Say this much for David Tepper: He is a self-made billionaire who built his fortune risking against conventional wisdom.

So when the new Carolina Panthers owner says that legal sports betting will drive down NFL TV ratings, we first should consider that Tepper is an intelligent, successful hedge fund entrepreneur.

When that second ends, we then should ball up this hastily sketched take and toss it in a dumpster. We should douse it in lighter fluid, throw in a match, and watch it go up in beautiful flames. The moment the fire burns out, we should sprint away and never again speak of such a backward idea.

So what exactly happened here?

Tepper made the comment in question Tuesday at his introductory press conference. Many of his answers sounded free-flowing and unrehearsed, including his thoughts on legal sports betting.

Here’s the full text of his response to a question about media rights that made the record scratch:

“TV’s been fractionalized, so to speak, so there’s a lot of different media, so you’re talking about TV ratings. But when you add up all the different social media, Apple, Amazon and that, I don’t think football is being affected more or less than anything else.

I also think this thing we talked about a little bit before called gambling is going to make ratings go down. I just have a feeling about that. You may know more about that than me, but that’s my feeling.”

Before delving into the research that disproves Tepper’s “feeling,” it is worth acknowledging what he got right. NFL ratings tumbled in 2016 and 2017, though overall broadcast TV viewership also fell. A reasonable case can support Tepper’s opinion on audience fragmentation.

No such case exists for his thoughts on how legal sports betting will affect the NFL’s TV ratings. Let’s talk about reality here …

Your honor, we call our first witness …

Start with the eminently logical postulate that people who wager on a game are more inclined to watch said game. End there if you choose and you still best Tepper in this round.

We brought receipts though, and now will enter them into evidence.
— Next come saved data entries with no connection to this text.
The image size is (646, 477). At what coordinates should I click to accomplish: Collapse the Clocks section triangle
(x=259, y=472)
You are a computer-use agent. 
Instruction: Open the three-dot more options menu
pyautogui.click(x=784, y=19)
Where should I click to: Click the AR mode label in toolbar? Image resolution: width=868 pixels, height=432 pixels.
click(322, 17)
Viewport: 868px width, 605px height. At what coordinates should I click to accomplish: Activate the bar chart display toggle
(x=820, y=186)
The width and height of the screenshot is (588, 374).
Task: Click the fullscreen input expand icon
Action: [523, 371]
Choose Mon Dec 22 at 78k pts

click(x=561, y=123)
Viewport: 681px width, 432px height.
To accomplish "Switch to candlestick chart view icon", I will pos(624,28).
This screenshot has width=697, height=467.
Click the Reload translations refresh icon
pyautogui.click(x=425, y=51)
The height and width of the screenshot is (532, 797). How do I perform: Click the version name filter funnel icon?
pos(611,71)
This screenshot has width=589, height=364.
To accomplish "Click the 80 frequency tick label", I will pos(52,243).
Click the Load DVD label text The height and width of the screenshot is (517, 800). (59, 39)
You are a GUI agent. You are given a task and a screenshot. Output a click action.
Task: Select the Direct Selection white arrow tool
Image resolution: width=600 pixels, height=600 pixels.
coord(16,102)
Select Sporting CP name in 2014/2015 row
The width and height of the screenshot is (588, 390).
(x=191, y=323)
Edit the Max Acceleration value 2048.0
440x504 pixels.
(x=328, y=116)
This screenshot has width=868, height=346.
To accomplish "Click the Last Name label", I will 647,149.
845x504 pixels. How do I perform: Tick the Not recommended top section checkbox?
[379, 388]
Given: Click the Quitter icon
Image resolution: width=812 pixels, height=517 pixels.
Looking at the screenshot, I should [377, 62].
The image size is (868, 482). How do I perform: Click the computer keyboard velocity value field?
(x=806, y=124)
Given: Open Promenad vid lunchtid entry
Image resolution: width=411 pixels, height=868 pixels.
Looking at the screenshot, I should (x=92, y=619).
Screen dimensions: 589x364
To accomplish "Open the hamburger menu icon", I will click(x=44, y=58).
A 2016 study conducted by Nielsen Sports for the American Gaming Association dove deep on the connection between legal sports betting and NFL viewership. The topline takeaways all point to a massive uptick in TV ratings and viewers from legal sports betting:

And furthermore …

A 2015 research project looked specifically at college football and how point spreads affect TV viewing habits. Water remains wet, according to the abstract:

Speculation has long proposed that interest in live sports programming has been fueled by the gambling market. We separate interest in outcome uncertainty from interest in the betting market and uncover that consumers are sensitive to contest outcomes relative to both the sides and totals markets.

Steven Salaga from Texas A&M University further explained his study in an ESPN article:

“In the sample of games with point spreads of at least 21 points, if we had seven-point moves closer to the spread, that equaled about a 1.235 ratings point increase, which is about 30 percent of the overall game rating on average. So you’re talking about a pretty big shift in television ratings just based on basically a one-score change in reference to the spread. You’re talking big changes.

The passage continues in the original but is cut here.